## [WHAT YOU NEED TO DO]
Copy the records below exactly.

(Dataset entries)
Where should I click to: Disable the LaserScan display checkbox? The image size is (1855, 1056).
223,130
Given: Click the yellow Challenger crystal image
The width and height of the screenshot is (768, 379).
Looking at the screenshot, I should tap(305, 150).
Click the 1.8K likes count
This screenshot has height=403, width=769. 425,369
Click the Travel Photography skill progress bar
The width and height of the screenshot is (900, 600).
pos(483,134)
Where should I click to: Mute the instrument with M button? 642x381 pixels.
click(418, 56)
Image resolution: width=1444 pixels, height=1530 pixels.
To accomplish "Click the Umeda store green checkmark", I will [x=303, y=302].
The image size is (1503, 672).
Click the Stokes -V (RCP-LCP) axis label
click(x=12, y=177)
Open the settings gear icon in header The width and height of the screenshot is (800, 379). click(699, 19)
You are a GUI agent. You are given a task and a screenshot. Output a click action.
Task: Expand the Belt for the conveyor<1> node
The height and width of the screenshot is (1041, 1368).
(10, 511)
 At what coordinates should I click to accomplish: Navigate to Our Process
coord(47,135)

## [SOLUTION BELOW]
Where should I click to: Disable the LaserScan display checkbox? The image size is (1855, 1056).
223,130
Given: Click the yellow Challenger crystal image
The width and height of the screenshot is (768, 379).
Looking at the screenshot, I should tap(305, 150).
Click the 1.8K likes count
This screenshot has height=403, width=769. 425,369
Click the Travel Photography skill progress bar
The width and height of the screenshot is (900, 600).
pos(483,134)
Where should I click to: Mute the instrument with M button? 642x381 pixels.
click(418, 56)
Image resolution: width=1444 pixels, height=1530 pixels.
To accomplish "Click the Umeda store green checkmark", I will [x=303, y=302].
The image size is (1503, 672).
Click the Stokes -V (RCP-LCP) axis label
click(x=12, y=177)
Open the settings gear icon in header The width and height of the screenshot is (800, 379). click(699, 19)
You are a GUI agent. You are given a task and a screenshot. Output a click action.
Task: Expand the Belt for the conveyor<1> node
The height and width of the screenshot is (1041, 1368).
(10, 511)
 At what coordinates should I click to accomplish: Navigate to Our Process
coord(47,135)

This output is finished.